The racialization of drug policy has become even clearer today as one compares the rhetoric and policy actions taken during the crack epidemic of the 1980s and 1990s (for example, mandatory prison sentences for first-time offenses) to those taken during the opioid overdoses of mostly white drug users that took Americans by surprise in the 2000s and 2010s (for example, making predatory pharmaceutical companies pay). Stigmatizing views persist across color lines in the medical community, media, and the general public that addiction is a moral failing despite ample evidence that it is a medical condition that can be effectively treated, which only adds to our country’s discriminatory environment.

Not Just “a Few Bad Apples”

Research that recognizes the social determinants of health shows that police brutality is merely a symptom of a much deeper problem with the carceral system. Those fighting for social justice must expand the scope of action beyond the idea that police brutality is about a “few bad apples” and ineffective police departments. Reducing police violence must also involve reducing the disproportionate exposure of marginalized populations to police, including the changing of laws that are seemingly colorblind but are inequitably enforced. Drug laws, if taken at face value, are not written to corral people of color into jail cells. However, drug laws are enforced in ways that lead to their mass incarceration and contribute very little to improving–and in many ways increase harm to–public safety and health.

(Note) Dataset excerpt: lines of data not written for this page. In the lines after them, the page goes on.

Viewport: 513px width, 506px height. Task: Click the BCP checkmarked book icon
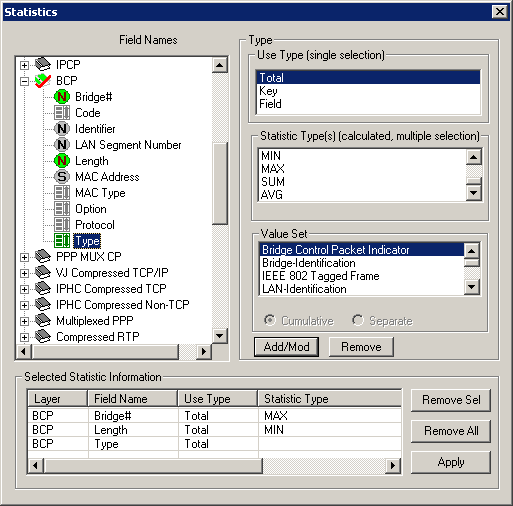tap(43, 81)
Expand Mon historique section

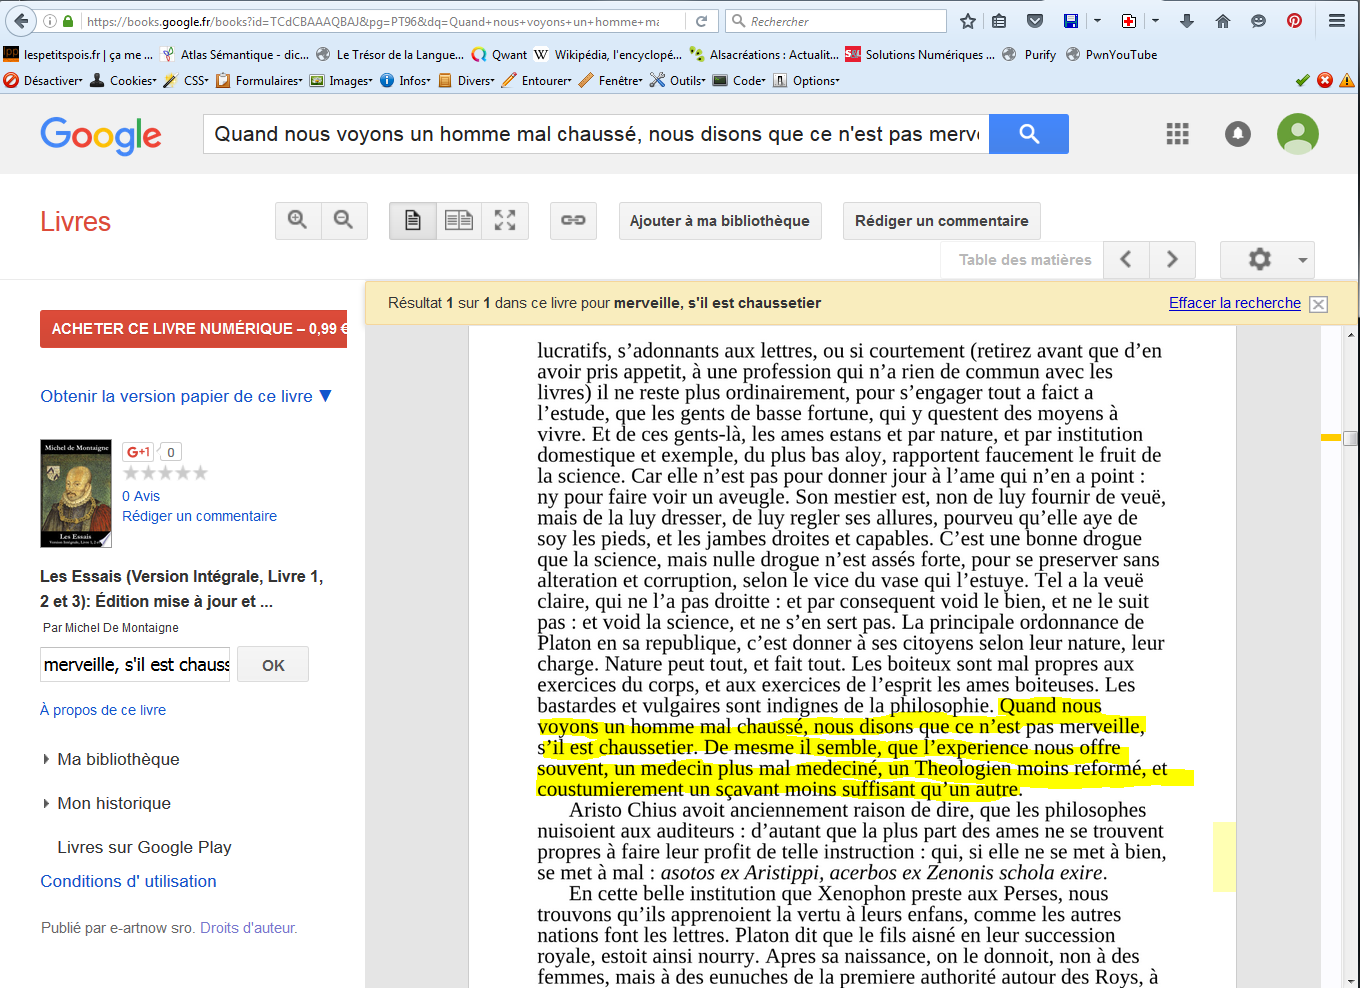tap(113, 804)
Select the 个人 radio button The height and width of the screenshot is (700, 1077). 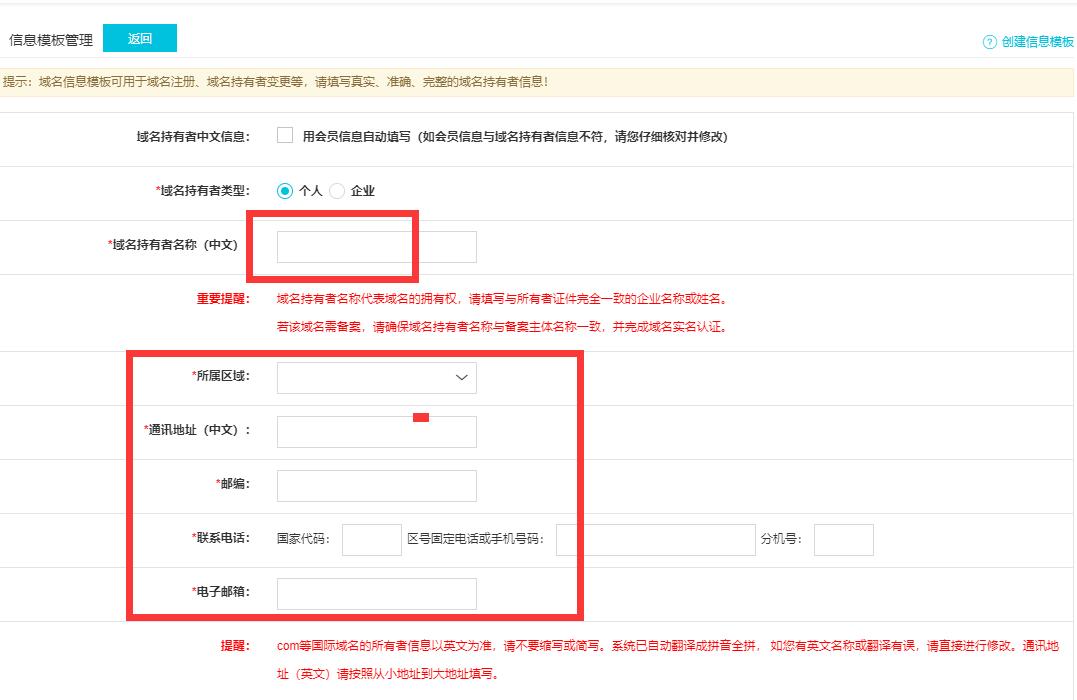[287, 190]
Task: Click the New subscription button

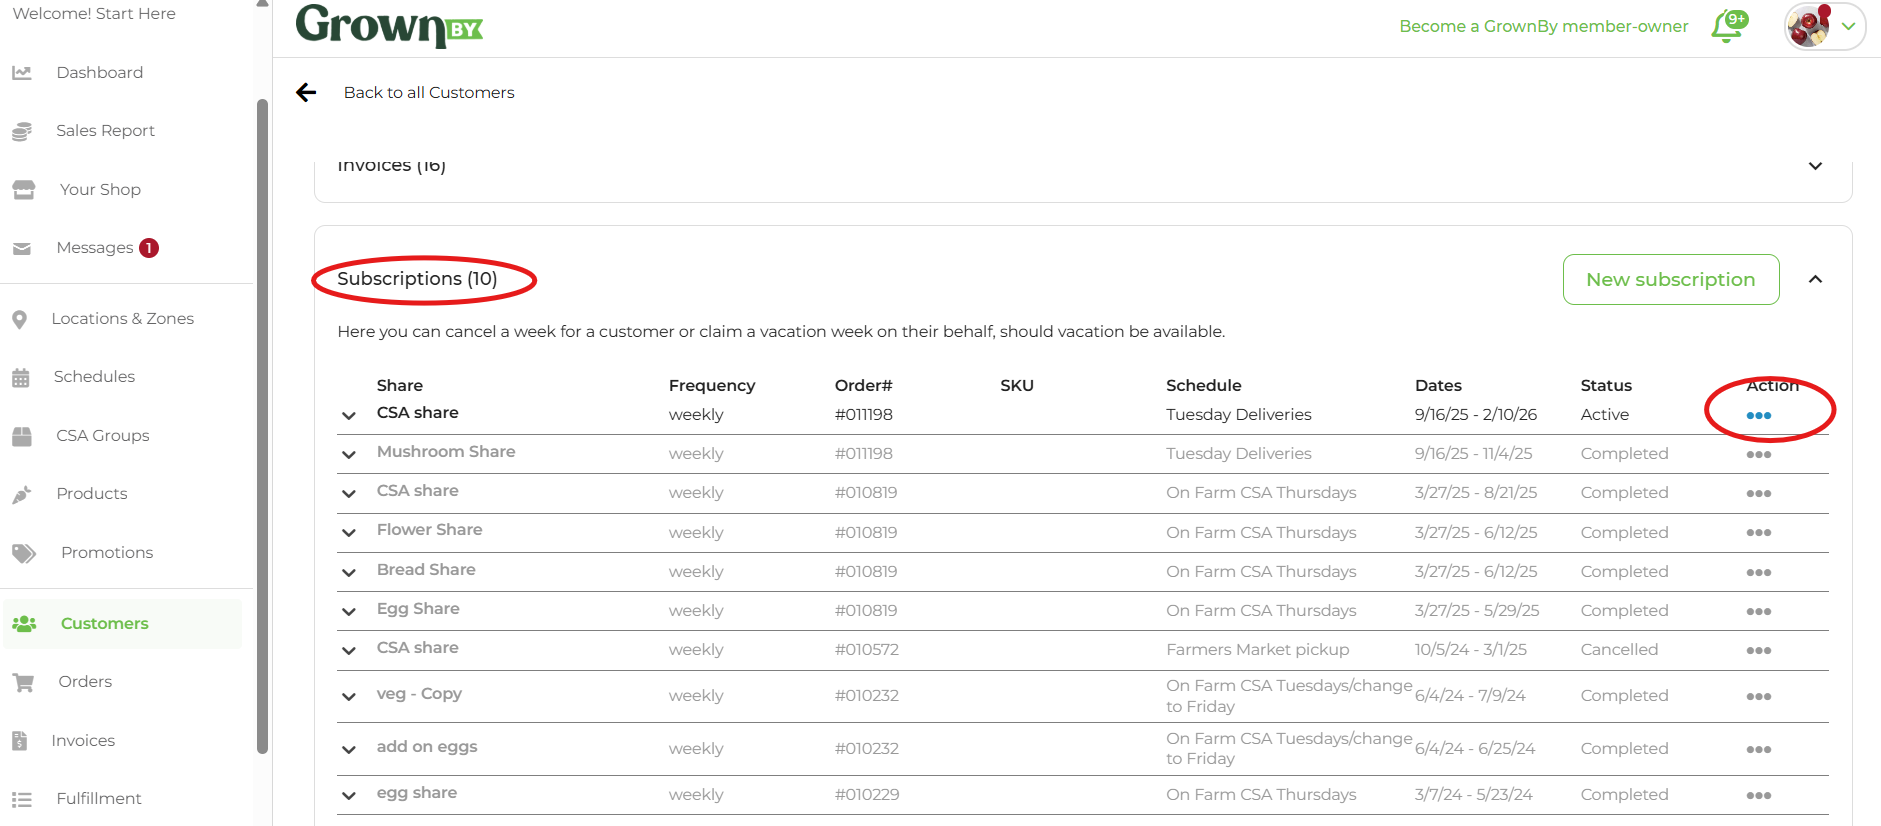Action: (1670, 280)
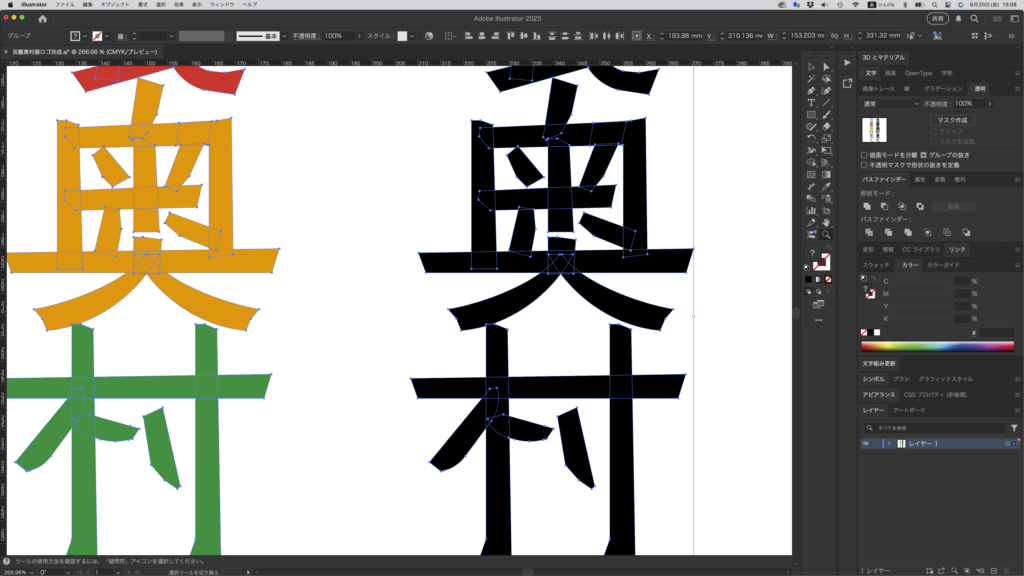Pick a color from the spectrum bar
The height and width of the screenshot is (576, 1024).
pyautogui.click(x=937, y=346)
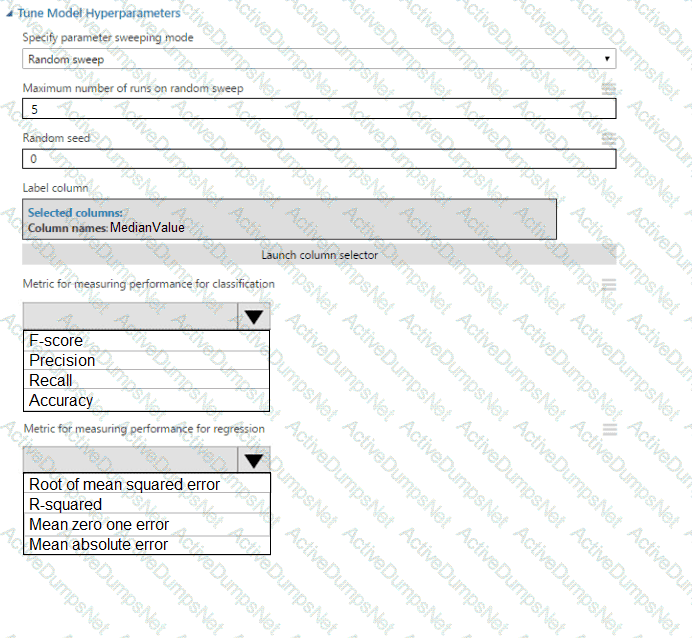This screenshot has height=638, width=692.
Task: Open the parameter sweeping mode dropdown
Action: pyautogui.click(x=319, y=59)
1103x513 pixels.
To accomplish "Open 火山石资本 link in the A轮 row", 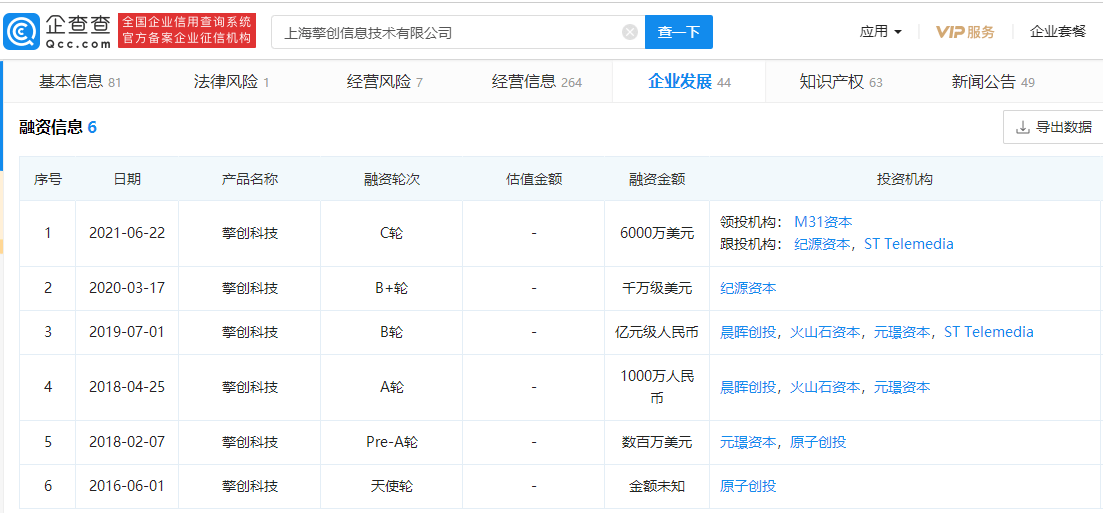I will click(825, 387).
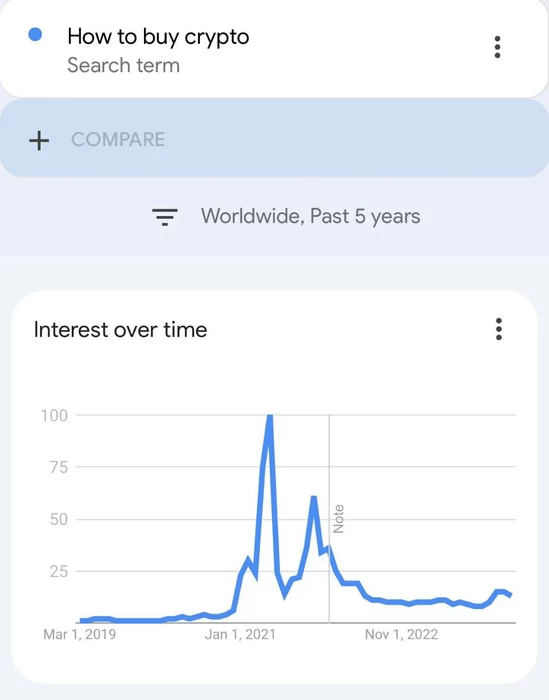The width and height of the screenshot is (549, 700).
Task: Click the 25 y-axis value label
Action: pyautogui.click(x=58, y=571)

Today’s social justice movement is a marquee opportunity to pay attention to the overwhelming evidence that drug policy reform is needed and to go beyond just a public-facing intolerance for racism. The unprecedented presence of racism in the national dialogue is making it possible to overturn deeply rooted racialized policies. The evidence is overwhelming that ending the war on drugs is an essential component of the social justice movement. After decades of police brutality where justice was neither swift nor decisive, let’s not continue to be bound by inaction. This country has an opportunity to create a new social science experiment in which the War on Drugs becomes a War on Discrimination.

The views and opinions expressed in this post are the author’s own and do not necessarily represent the views of American Scientist or its publisher, Sigma Xi.